[[ Page excerpt open ]]
Opening My Mind

Don’t you agree that being open-minded is a worthy goal in life? Have you ever had a sudden realization that you aren’t as open-minded as you’d always thought you were? It’s easy to look at other people and judge them for their prejudices, but it’s very disorienting when you’re confronted with the realization that you have your own biases and prejudices that have been nestled snugly in your brain for years. Most of the time those biases seem harmless, but I’ve learned that they can actually prevent you from experiencing some amazing things.

As I go through the process of adjusting to life in the farm country of northwestern Ohio, I’ve discovered some things about myself that I’m not too proud of. But thankfully I’ve also discovered that I’m not too old to change nor too proud to admit that I’ve been wrong.

Gull taking off from water

Gull taking off from water

During the first couple of weeks here, I found myself complaining about a lot of things. The frequent nighttime train whistles. The lack of shopping choices. The fact that I have to actually use a human teller to deposit a check at my credit union instead of being able to use the ATM. And on and on. I was focused on my prejudgment that everything and everyone in these small towns was “backward” and “behind the times.” And with those thoughts in my head, I was unhappy. Of course I was. Because your thoughts determine your emotions.

I was getting disgusted with my negative attitudes and worried that I was offending my new friends with my complaints, and so I did some soul searching to remember why I came here. And slowly, as I began to go about my daily life, I noticed a shift in my thinking. At first I’d sat up at night timing the trains so I could complain about how often they woke me up. Then one day I caught myself listening to the faint sound of one of those whistles and smiling. I realized that that sound had become part of the soundtrack of my daily life, and that I actually liked it.

Whereas at first I’d whined about having to drive 40 minutes to a larger town for more shopping choices, it only took two trips there to make me realize that it really wasn’t that big of a deal to make that trip a couple times a month. In fact, now it’s become almost a special occasion to go to the “big city” (Sandusky, Ohio) for a shopping excursion. Things that were taken for granted as everyday conveniences before have become something to look forward to and appreciate.

Geese in v formation

Canada Geese in V formation

And my opinions about the starkness of the flat landscape have changed too. The wide open land might not be as interesting as the rolling hills I’m used to, but it sure provides lots of opportunities to enjoy and photograph stunning sunsets. And even though I was well aware of the abundance of wildlife habitat here, I was surprised to find myself weeping the other day as I drove past a marsh and watched egrets and a Bald Eagle flying across the road in front of me. There’s incredible beauty here every day. Lots of it.
[[ Page excerpt closed ]]
[[ Data listing open ]]
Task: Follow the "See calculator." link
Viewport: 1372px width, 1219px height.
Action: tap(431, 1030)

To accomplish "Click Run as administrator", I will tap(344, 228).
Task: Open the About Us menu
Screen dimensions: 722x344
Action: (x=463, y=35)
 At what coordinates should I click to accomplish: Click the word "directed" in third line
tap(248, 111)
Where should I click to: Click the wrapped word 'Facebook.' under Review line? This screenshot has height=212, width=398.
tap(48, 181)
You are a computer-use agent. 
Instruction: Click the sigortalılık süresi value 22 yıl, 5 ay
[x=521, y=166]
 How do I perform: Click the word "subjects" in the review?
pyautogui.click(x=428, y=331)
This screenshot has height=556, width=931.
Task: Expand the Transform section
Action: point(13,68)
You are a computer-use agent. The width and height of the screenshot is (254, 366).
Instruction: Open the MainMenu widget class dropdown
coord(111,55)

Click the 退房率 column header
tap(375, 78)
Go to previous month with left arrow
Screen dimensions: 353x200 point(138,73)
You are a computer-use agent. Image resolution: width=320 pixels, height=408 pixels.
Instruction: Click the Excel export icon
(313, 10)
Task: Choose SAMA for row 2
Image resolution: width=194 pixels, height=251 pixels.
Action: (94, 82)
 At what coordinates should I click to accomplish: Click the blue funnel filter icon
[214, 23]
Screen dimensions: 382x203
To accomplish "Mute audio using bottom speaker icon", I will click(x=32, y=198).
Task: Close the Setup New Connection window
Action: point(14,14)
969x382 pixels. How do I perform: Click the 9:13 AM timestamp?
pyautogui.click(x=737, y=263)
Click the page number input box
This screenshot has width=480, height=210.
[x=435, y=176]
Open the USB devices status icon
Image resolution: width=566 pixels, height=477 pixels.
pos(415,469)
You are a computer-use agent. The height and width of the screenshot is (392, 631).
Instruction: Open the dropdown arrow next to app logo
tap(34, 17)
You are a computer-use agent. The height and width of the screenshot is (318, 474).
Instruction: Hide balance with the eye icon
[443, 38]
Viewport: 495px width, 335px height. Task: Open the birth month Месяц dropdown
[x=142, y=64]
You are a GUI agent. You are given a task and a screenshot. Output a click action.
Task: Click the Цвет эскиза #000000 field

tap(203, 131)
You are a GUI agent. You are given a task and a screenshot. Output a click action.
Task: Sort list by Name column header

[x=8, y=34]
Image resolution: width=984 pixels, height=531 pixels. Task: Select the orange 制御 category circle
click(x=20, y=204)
[[ Data listing closed ]]
» **Work instruction 1**:
Translate this sentence from the essay "Opening My Mind" into Spanish: "There’s incredible beauty here every day."
» **Work instruction 2**:
In the essay "Opening My Mind," which town does the writer call the "big city"?
» **Work instruction 3**:
Write a continuation of the essay "Opening My Mind" from its last sentence.
The records are separate material and have no connection to the essay "Opening My Mind."

» **Answer 1**:
Hay una belleza increíble aquí todos los días.

» **Answer 2**:
Sandusky, Ohio.

» **Answer 3**:
Sunset at the reservoir

Sunset at the local reservoir

As someone who has always been a city person, I’m stunned at how fast my attitudes have turned around. I’m a bit ashamed about my assumptions that life here would be “not as good as” my life in the city. Every day I find something new to learn about — “Why haven’t they harvested those soybeans yet? They look like they’re dying…” or, “I heard someone mention putting tiles in a field…what does that mean?” — and so on. I’m beginning to see the world differently. I’m surrounded by co-workers and friends who are happy to answer my questions. My life is enriched when I’m able to learn something new, so this completely new environment is fascinating to me.

And speaking of friends…you know, I’m getting choked up now just thinking about this. I had a dozen or so budding friendships with local people before I moved down here, and those friendships have now solidified through birding walks and various other get-togethers. In the past couple of months I’ve experienced so much sincere kindness that it sort of blows my mind. There’s something special about the people here. Β And they make me feel special too. I don’t feel alone anymore. It’s like an entire community has wrapped its arms around me and absorbed me into its big warm heart.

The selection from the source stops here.